Die Zuständigkeit einer Behörde besteht aus zwei Teilen:

  • Örtliche Zuständigkeit

  • Sachliche Zuständigkeit.

Die örtliche Zuständigkeit bezieht sich auf den örtlichen Bereich, in dem eine Behörde ihr zugewiesener Aufgaben wahrzunehmen hat.

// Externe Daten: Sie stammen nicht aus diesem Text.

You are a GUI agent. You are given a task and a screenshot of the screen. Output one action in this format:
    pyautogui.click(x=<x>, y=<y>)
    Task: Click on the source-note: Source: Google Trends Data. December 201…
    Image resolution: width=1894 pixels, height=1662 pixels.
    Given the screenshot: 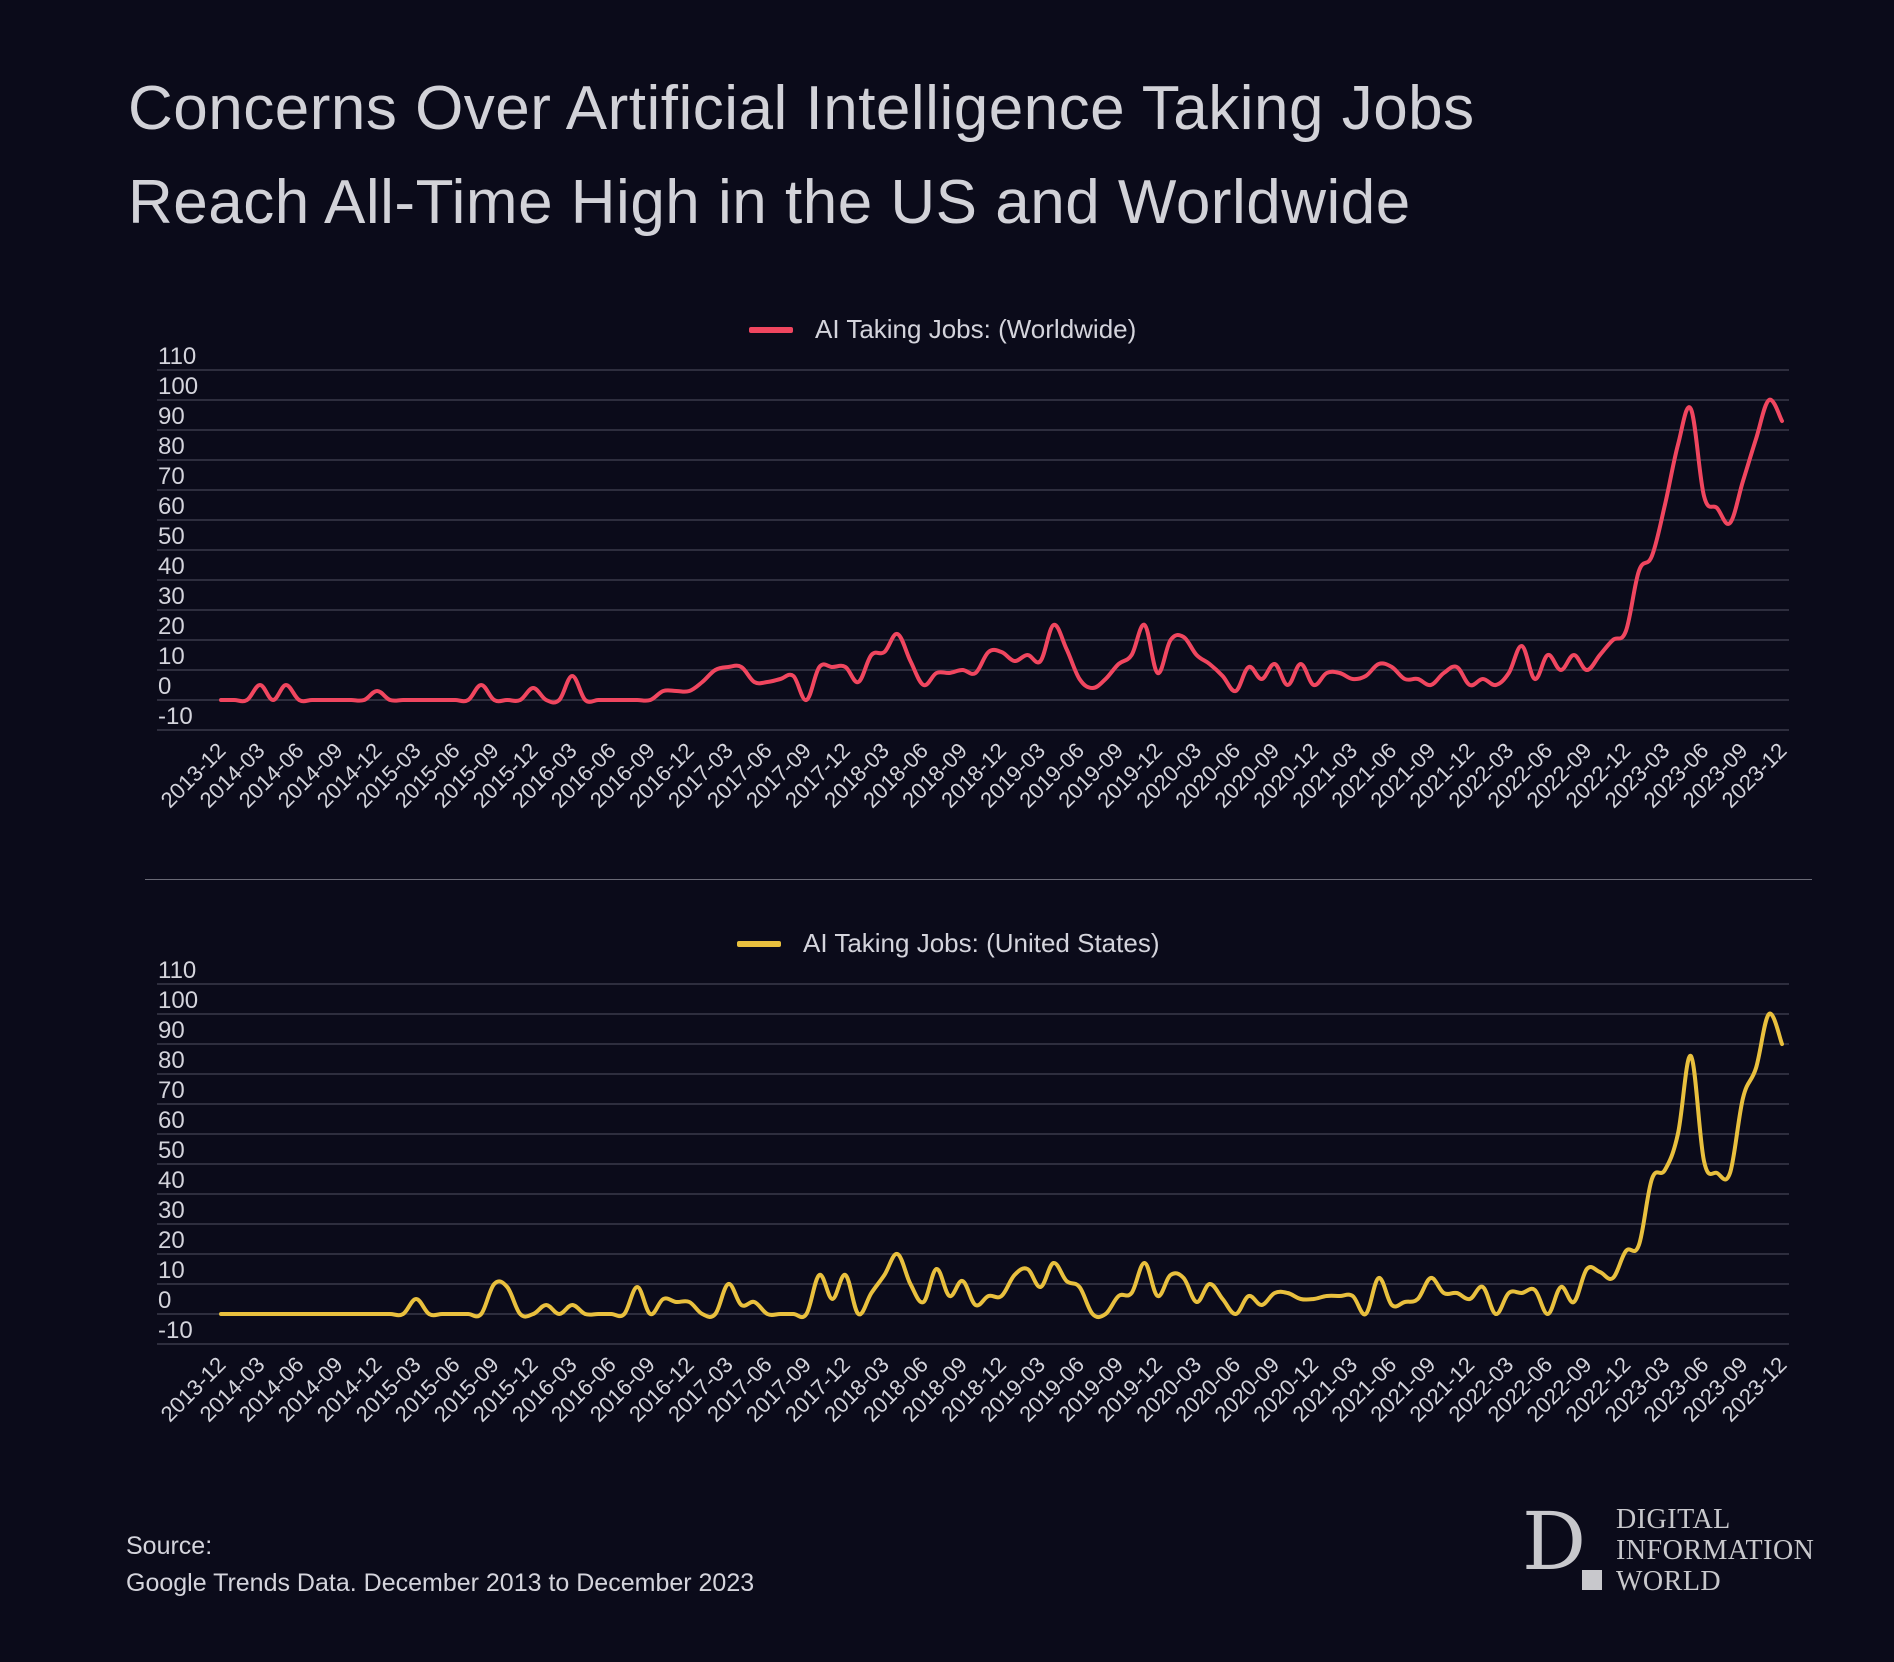 What is the action you would take?
    pyautogui.click(x=440, y=1565)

Dieser örtliche Zuständigkeitsbereich ist klar definiert (kartografiert) und grenzt sich dadurch vom Zuständigkeitsbereich anderer Behörden ab.

Die Beachtung der örtlichen Zuständigkeit liegt nicht nur im öffentlichen Interesse einer arbeitsteilig organisierten »öffentlichen Verwaltung«. Durch die örtliche Begrenzung des Handlungsbereiches einer Behörde wird sichergestellt, dass anlassbezogen auch ortsbezogene Erkenntnisse mit in zu treffende behördliche Maßnahmen einfließen können.

Werden Fragen, die die örtliche Zuständigkeit betreffen nicht beachtet, hat das grundsätzlich zur Folge, dass die getroffene Maßnahme dadurch rechtswidrig wird, wenn keine Ausnahme greift.

Die örtliche Zuständigkeit wirkt in zwei Richtungen:

Auf der einen Seite haben zuständige Behörde in ihrem Zuständigkeitsbereich übertragene Aufgaben wahrzunehmen und andererseits haben Personen, die sich in einer Polizeibehörde aufhalten, einen Anspruch darauf, dass die Amtswalter dieser örtlich zuständigen Polizeibehörde tätig werden, wenn polizeilich zu schützende Interessen polizeiliches Einschreiten erforderlich machen.

Maßnahmen, die unter Verletzung von Vorschriften über das Verfahren, die Form oder die »örtliche Zuständigkeit« zustandegekommen sind, können dennoch Bestand haben, wenn offenkundig ist, dass die Verletzung (der örtlichen Zuständigkeit) die Entscheidung der eigentlich örtlich zuständigen Behörde nicht beeinflusst hätte, wenn sie tätig geworden wäre, siehe § 46 VwVfG (Folgen von Verfahrens- und Formfehlern).

Das bedeutet, dass Maßnahmen nicht zwangsläufig rechtswidrig werden, nur weil eine örtlich nicht zuständige Behörde gehandelt hat.